I love watching old black and white films. The other day we watched Whistle Down the Wind, with its simplicity of landscape and freedom to run around in open fields under big skies. The farm is on Pendle Hill, adding an essential mystery to the experience of travelling back in time to when technology, if it existed, was largely hidden. The fields and hills were free of chattering signals and the warm and cosy farmhouses free of distracting devices. When the wind moaned in the lum, you looked at the window to see the moon disappear into black storm clouds and you were glad you tethered the old gate, as the rain began to spatter the glass. Of course, the Pendle women were persecuted for being different. That landscape was never really like that as long as there were people in it. Those who could see it for what it was, a wild and beautiful place to wander, experience the weather and find cures in nature were disposed of in the name of religion.
That connection with nature is almost gone from photography these days. In the photograph itself, I used to pore over it for hours, looking at the light, where to lead the eye, where to distract it, where to correct the colour. For that is what is involved in creating a fine art photograph. It’s not a documentary image for a blog or a newspaper article. It’s a statement of how I see the world. What I see in the landscape. What I see may not be visible to others so I work on the image for days afterwards sometimes, bringing out the words with the light, to tell the story of how I see the world of nature. It seemed tedious at the time but looking back, it meant I had an intimate understanding of the landscape in the image as I looked at it closer and closer for days at a time. Noticing.
Dragging down graduated filters from the sky taught me how to see the real world better. Light doesn’t move like that in the real world. There are no hard edges except at either end of the sun’s daily journey. In between, the fading between the sky and the ridges is very difficult to replicate with software graduated filters. I could never get to grips with actual filters in the field as it meant having to stop, set up the tripod, adjust, maneouvre, tilt this way, then that way and then the light would be gone. Better to make skilfull use of spot metering, point, frame, press the shutter and continue on the walk, higher and higher into the quiet and contemplative heights.
All that minutiae of careful post processing observation for editing the visual story seems to be gone now. AI lets you select the sky almost precisely. Then you invert the mask and work on the foreground. Is this good? I suppose I can say it is as I have used the old method for so long that I have that understanding of how the landscape fits together. How clear winter light spills over summits and faintly glows in the shaded corries, caressing the tops of huge boulders as if a glass bead has shattered on the ridge and shed its sparkling shards down the mountainside.

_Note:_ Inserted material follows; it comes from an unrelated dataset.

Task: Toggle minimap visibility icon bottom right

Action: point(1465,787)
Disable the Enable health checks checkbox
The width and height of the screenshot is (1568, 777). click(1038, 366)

That is all detail though. It’s like opening up a watch to see what’s inside, what makes it literally, tick. The watch itself, for me, is when I sit in the mountains and just look. Just listen. To the breeze in the grass, the distant sound of water, the call of a ring ouzel, the cronk of a raven high above the summit, black feathers glistening with a sheen of colours. None of them need to be named. They are of the world. They are of the wild. They have lives we know barely nothing of. When we name them, we give them lives that are meaningful to us. They don’t need those names. They live their lives without needing us to give them names. The names which are chosen, decide whether men persecute or favour them. Men have no words to describe nature except in terms of subservience or utility when in reality all life on this planet is equal.
So everything in a photograph should be equal, unnamed, part of the whole. The story comes in the play of light among them, the cast of shadows from a stormy sky. The photograph should evoke a feeling, not a recognition of familiar, named things. The photograph should deal in mystery, not reality. Reality is the everyday. The real world is full of mystery that enriches our lives, if only we stop naming and just look and experience. That mystery should be the subject of a photograph.
At the summit I think on these ideas of nameless things that exist in their own worlds yet are essential parts of the entire world. They make me think of the Pendle women and how language distorts, twists and destroys life itself. Language should never fill in for ignorance. Language should be used as a photograph for the mind, so all can see the story. All can see, how you see the world. That type of language is called poetry. A photograph should be a visual poem of unnamed things.